You may recognize McCoy's name, or he may have vanished from your memory. On Thanksgiving Day 1999, McCoy was making a mid-morning trip to the store in a neighborhood that is probably not like ours. Its residents are black and working class. Eli was running an errand for his father, Elton McCoy.
Police say Eli and another youth snatched $20 from a woman. When confronted by police, the two ran. Eli was cornered in a back yard. Kenneth Dean III, a city housing authority police officer, shot Eli three times when the youth refused to keep his hands up. The 17-year-old had no weapons. A state medical examiner ruled that a bullet in Eli's left hand indicated he had it in his pocket when shot.
Enter lawyer A. Dwight Pettit, who filed a lawsuit on behalf of Eli's relatives. Pettit brought forth witnesses who said that Eli was on his knees with both hands raised when Dean confronted him. The boy was talking to Dean, smirking at him, saying he had done nothing and asking Dean if he was going to shoot him.
The medical examiner's ruling that Eli had his hand in his pocket when he was shot was not irrefutable fact, Pettit contended, but an opinion. He convinced the jurors that the state medical examiner didn't conduct the proper tests to conclude exactly where Eli's left hand was when he was shot. The examiner got the news that the youth's hand was in his pocket, Pettit said, from police, eight of whom were in the room with him when he conducted the examination.
"There is no scientific evidence," Pettit told the jurors, "to support the medical examiner's conclusion."
The jury agreed. As the month of May came to a close, they ruled Dean had shot McCoy with malice and awarded Eli McCoy's survivors $7 million. But we all knew, we had to know, that somewhere along the line Elton McCoy wouldn't collect. He and his boy ain't one of us. Somewhere along the line, we knew, someone in the judicial system would reduce the amount of the judgment, if not toss it out altogether.
It happened July 11. Baltimore Circuit Court Judge Stuart Berger ruled that Dean hadn't acted with malice.

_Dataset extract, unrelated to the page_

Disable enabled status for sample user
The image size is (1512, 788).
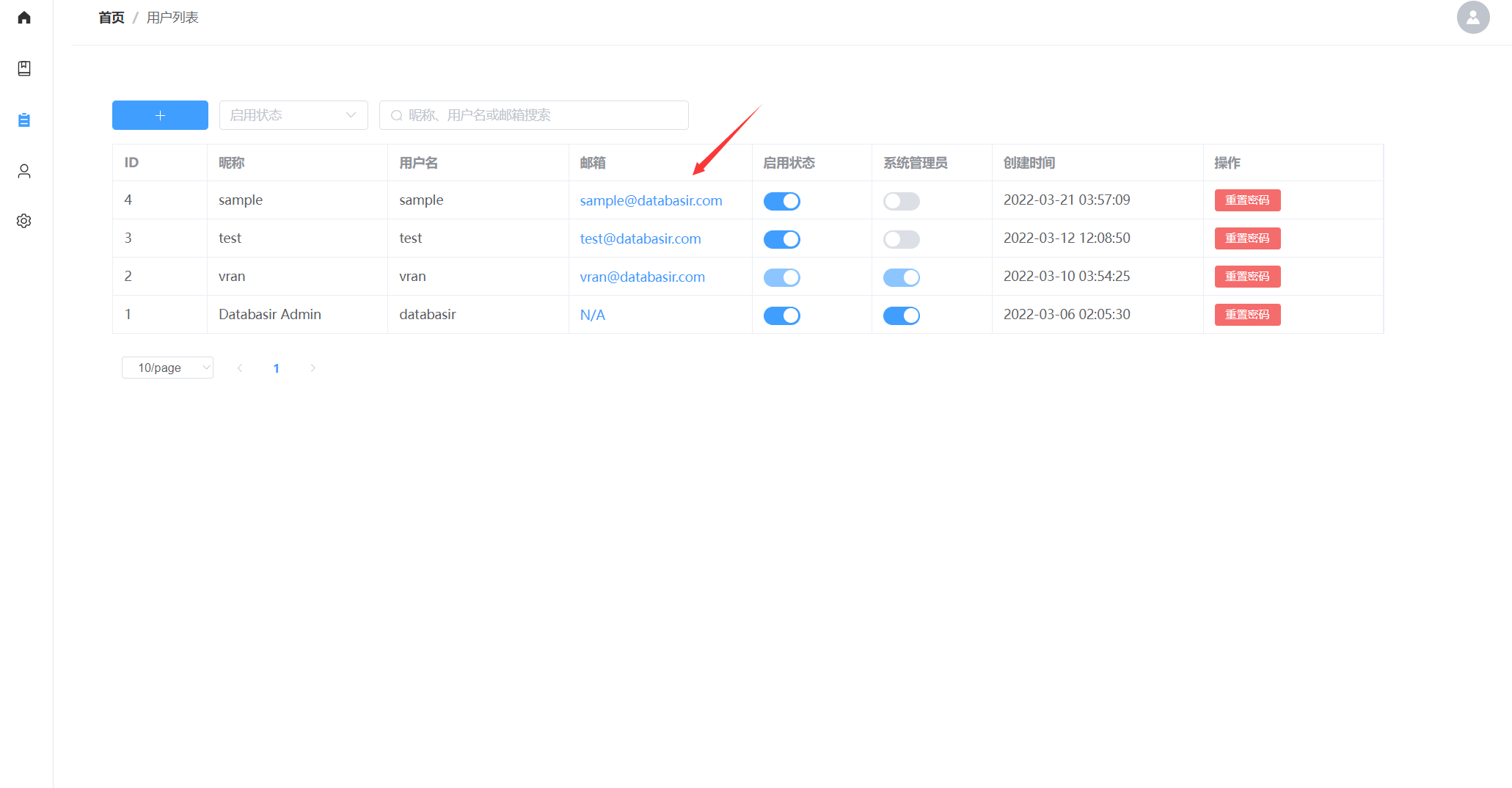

The award is now $400,000. Eli and Elton McCoy don't deserve more. They're not one of us -- the law-abiding ones, the decent ones, the ones in the middle class with the money and who live in the "right" neighborhoods.
To further drive home that point, consider these cases.

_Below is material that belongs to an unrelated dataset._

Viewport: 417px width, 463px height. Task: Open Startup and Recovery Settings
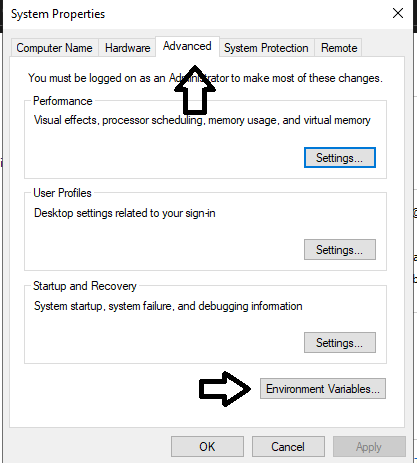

In December, five police officers in Orange, N.J., were found guilty of violating the civil rights of Earl Faison, who died in their custody after being beaten and pepper-sprayed. A judge recently reversed the conviction of two of them.
Last month, Maryland's Court of Appeals ruled that former Baltimore police Officer Dorian Martin, convicted of stealing $300 from a Hispanic immigrant, should get a new trial. The "credibility of the chief witness," the court ruled, was questionable.
Less than a year before, the same court overturned the conviction of Baltimore police Sgt. Stephen Pagotto in the shooting death of Preston Barnes who, like Eli McCoy, was unarmed.
In July 1997, Michigan's Supreme Court overturned the conviction of Walter Budzyn, a Detroit police officer, in the beating death of crack addict Malice Green. The court figured that since jurors had seen the movie Malcolm X during breaks in the trial, their impartiality was compromised.
There's a pattern here, one that also reared its head in the trial of the four officers charged with fatally shooting African immigrant Amadou Diallo in 1999. (The judge in that case ordered jurors to put themselves in the shoes of the cops, not the dead guy.) That pattern is this: Cops in trouble with the law almost always get a break somewhere along the line in the judicial system. If they don't get it at the district or circuit court level, they'll get it at the appeals court level. But they will get it.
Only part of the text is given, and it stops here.